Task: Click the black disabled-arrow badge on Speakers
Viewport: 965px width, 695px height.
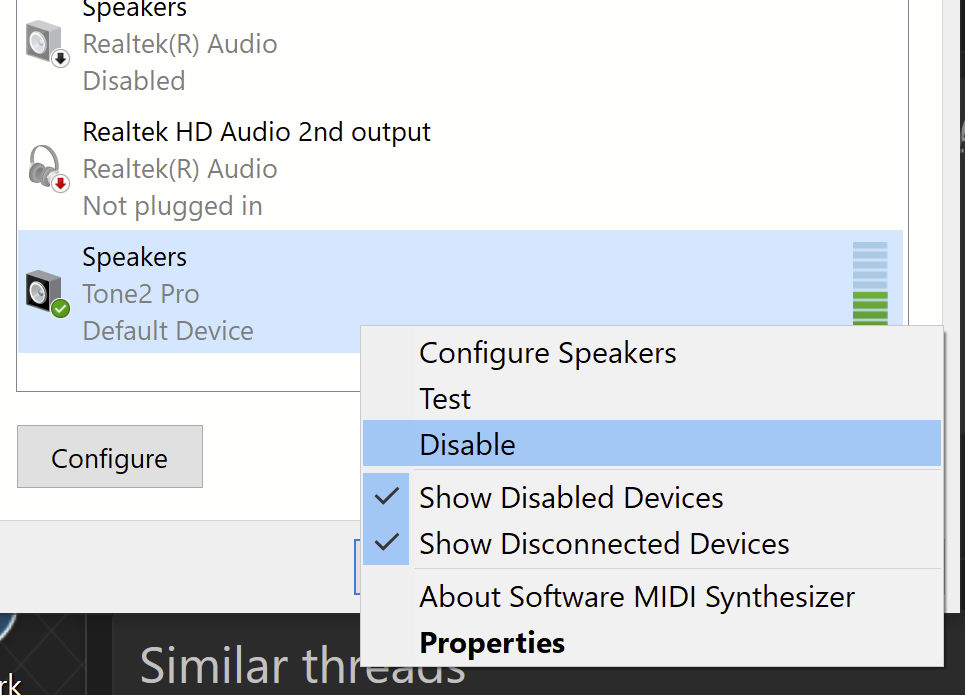Action: tap(60, 59)
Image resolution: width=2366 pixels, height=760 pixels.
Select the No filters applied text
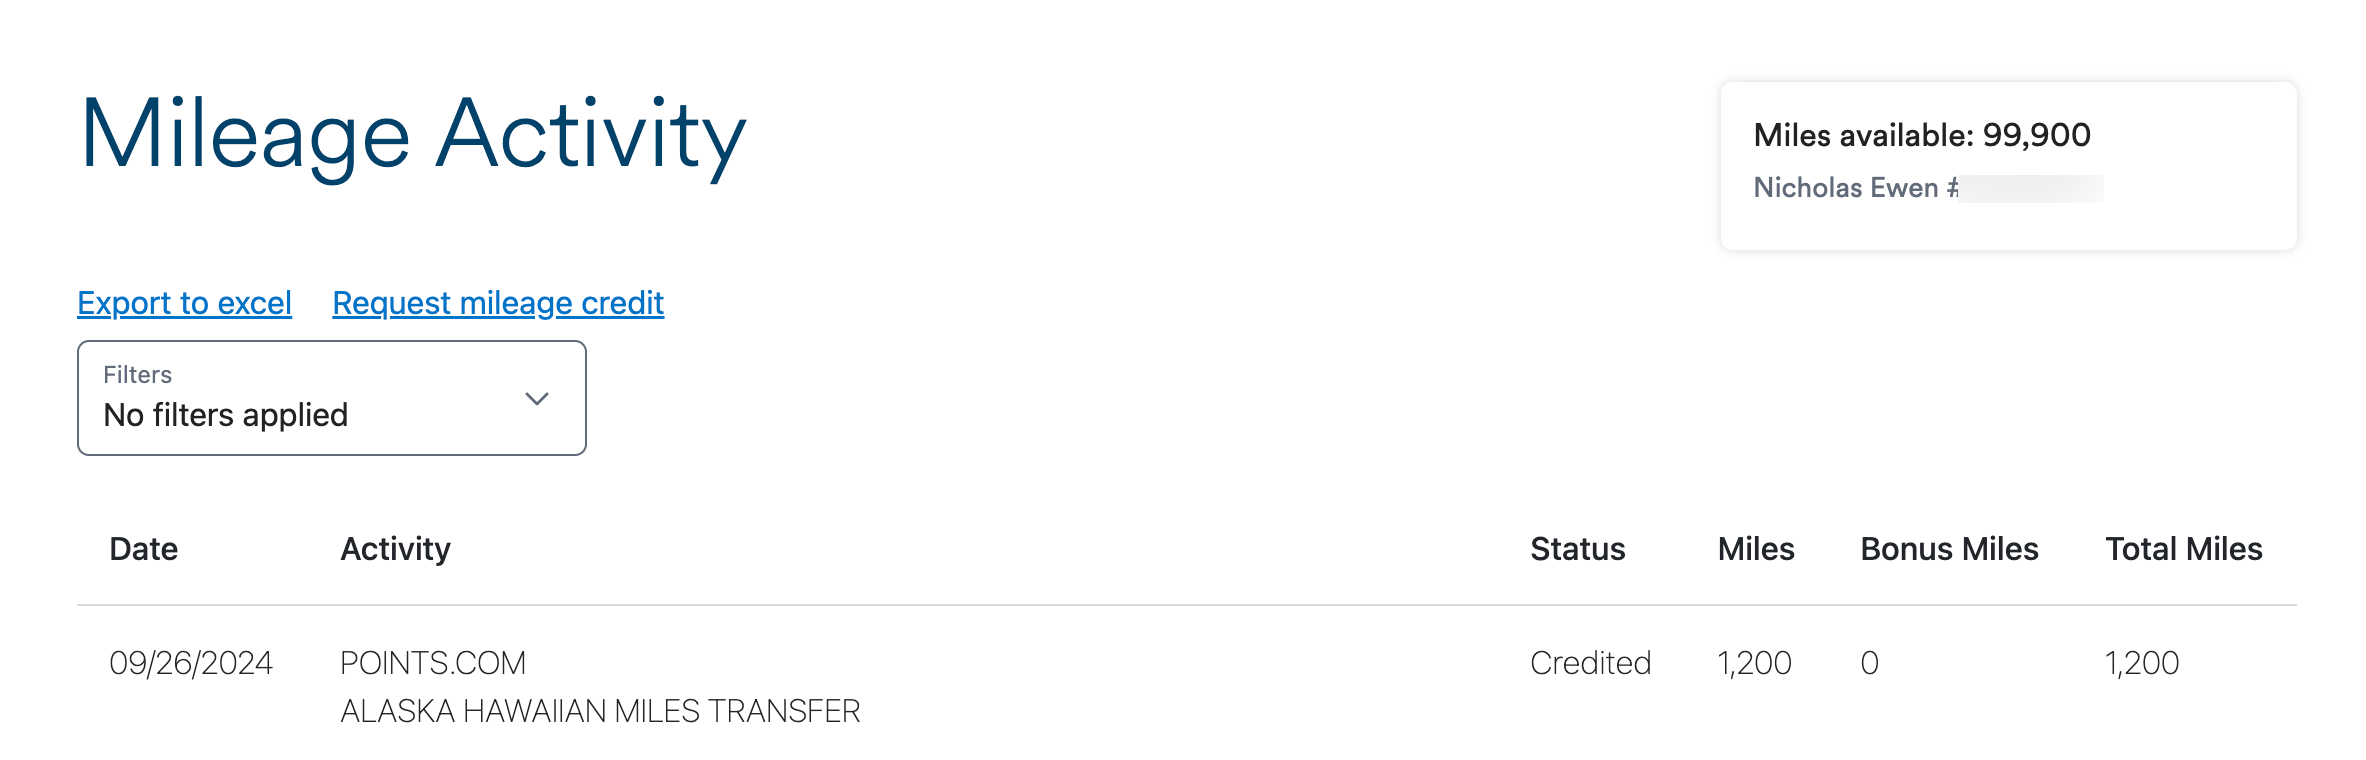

> _Description of the task_:
Pictures aside, return all of the material exactly as written.

> _Result of this exercise_:
Task: Click the black disabled-arrow badge on Speakers
Viewport: 965px width, 695px height.
Action: tap(60, 59)
Image resolution: width=2366 pixels, height=760 pixels.
Select the No filters applied text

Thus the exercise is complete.